#### [Supplied entries]
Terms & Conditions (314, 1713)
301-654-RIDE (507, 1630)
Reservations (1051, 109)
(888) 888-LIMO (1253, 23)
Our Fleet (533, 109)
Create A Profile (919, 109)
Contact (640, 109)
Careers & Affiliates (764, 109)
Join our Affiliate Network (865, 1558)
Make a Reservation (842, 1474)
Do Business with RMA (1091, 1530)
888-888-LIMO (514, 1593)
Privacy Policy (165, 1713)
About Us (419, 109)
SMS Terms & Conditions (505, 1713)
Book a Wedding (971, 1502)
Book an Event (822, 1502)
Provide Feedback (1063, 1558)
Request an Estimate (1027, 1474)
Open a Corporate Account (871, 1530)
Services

#### [Exercise requirements]
Copy all of the entries above word for word, one per line, in the same order.

#### [The reply]
Terms & Conditions (314, 1713)
301-654-RIDE (507, 1630)
Reservations (1051, 109)
(888) 888-LIMO (1253, 23)
Our Fleet (533, 109)
Create A Profile (919, 109)
Contact (640, 109)
Careers & Affiliates (764, 109)
Join our Affiliate Network (865, 1558)
Make a Reservation (842, 1474)
Do Business with RMA (1091, 1530)
888-888-LIMO (514, 1593)
Privacy Policy (165, 1713)
About Us (419, 109)
SMS Terms & Conditions (505, 1713)
Book a Wedding (971, 1502)
Book an Event (822, 1502)
Provide Feedback (1063, 1558)
Request an Estimate (1027, 1474)
Open a Corporate Account (871, 1530)
Services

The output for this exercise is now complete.